I am not familiar with the pCwori plasmid, but if it's a T7 promoter based expression plasmid then you need to move it into a BL21 strain for expression.
Shake your flasks at minimum 200rpm. Use baffled flasks to ensure optimal aeration.
Grow at 37C until OD reaches ~0.8, then drop temps to 18C and grow overnight. It is possible, as mentioned above, that 30C is too warm.
Also, you didn't say how you are assessing expression, just how you lysed the cells. Does your protein have an affinity tag? Run a western blot of non-induced vs induced whole cells probing with appropriate primary antibody (e.g. anti-His).

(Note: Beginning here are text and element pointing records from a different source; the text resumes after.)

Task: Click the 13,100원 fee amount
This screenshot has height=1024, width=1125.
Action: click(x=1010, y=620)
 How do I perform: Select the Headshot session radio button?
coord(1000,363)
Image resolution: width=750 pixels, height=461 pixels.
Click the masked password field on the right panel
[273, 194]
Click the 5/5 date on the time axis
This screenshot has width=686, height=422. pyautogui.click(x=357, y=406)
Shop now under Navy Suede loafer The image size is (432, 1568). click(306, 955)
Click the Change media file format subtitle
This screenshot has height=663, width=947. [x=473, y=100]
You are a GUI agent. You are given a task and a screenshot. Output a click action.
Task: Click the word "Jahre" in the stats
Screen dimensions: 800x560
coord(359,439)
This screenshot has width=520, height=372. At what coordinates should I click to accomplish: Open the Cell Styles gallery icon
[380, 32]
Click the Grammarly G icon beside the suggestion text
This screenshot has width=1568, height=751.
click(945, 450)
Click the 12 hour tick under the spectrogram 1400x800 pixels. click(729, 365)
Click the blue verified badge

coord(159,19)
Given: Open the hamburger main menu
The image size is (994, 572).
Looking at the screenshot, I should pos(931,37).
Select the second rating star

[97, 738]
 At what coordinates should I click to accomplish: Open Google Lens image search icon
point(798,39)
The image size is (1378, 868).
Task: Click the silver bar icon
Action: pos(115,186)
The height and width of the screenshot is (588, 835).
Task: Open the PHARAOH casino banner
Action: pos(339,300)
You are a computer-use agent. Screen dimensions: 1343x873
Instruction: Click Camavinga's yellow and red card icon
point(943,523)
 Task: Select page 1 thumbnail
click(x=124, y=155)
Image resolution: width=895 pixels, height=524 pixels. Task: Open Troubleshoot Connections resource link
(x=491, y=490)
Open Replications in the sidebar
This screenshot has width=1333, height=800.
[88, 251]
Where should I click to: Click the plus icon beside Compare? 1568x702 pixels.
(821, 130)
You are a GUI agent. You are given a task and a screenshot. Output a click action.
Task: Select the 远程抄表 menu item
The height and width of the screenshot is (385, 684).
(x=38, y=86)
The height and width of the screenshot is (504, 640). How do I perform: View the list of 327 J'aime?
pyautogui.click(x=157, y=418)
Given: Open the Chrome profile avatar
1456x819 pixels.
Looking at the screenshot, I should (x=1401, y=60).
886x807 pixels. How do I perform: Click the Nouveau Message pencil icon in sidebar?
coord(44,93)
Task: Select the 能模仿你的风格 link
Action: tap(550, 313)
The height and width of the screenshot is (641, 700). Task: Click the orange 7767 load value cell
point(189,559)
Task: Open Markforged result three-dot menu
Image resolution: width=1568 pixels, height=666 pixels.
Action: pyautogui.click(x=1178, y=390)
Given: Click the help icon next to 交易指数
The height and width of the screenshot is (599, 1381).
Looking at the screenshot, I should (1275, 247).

If you don't want to do a western, do a small scale purification. Lyse cells as you did, then do a soft spin (10min at 5k x g) to remove unlysed cells, then spin that supernatant at 150k x g for 1 hr to pellet membranes. Remove supernatant, resuspend pelleted membranes in a detergent (1-2% triton for initial expression level testing) and spin at 150k x g again for 1 hr to remove detergent-insoluble material. Add NiNTA (or appropriate affinity resin) to supernatant, wash resin, elute protein, run eluted protein on a gel.
Also, a "poor band" may not be a bad thing. Membrane proteins don't express as well as soluble proteins. 1mg of expressed protein per liter of culture would be considered very good expression for a membrane protein.
Or try a different expression vector. Try expressing with a cleavable (e.g. TEV) c-terminal (or N-terminal depending on your protein and how it is embedded in the membrane) GFP tag. Expression can increase quite a bit doing this, and determining optimal expression conditions only requires putting whole cells in a fluorimeter and measuring fluorescence.
Most importantly, don't get too frustrated when working with membrane proteins. Not sure exactly what you hope to do with it, but I can assure you that if you're the first person working with this protein it'll be a marathon project.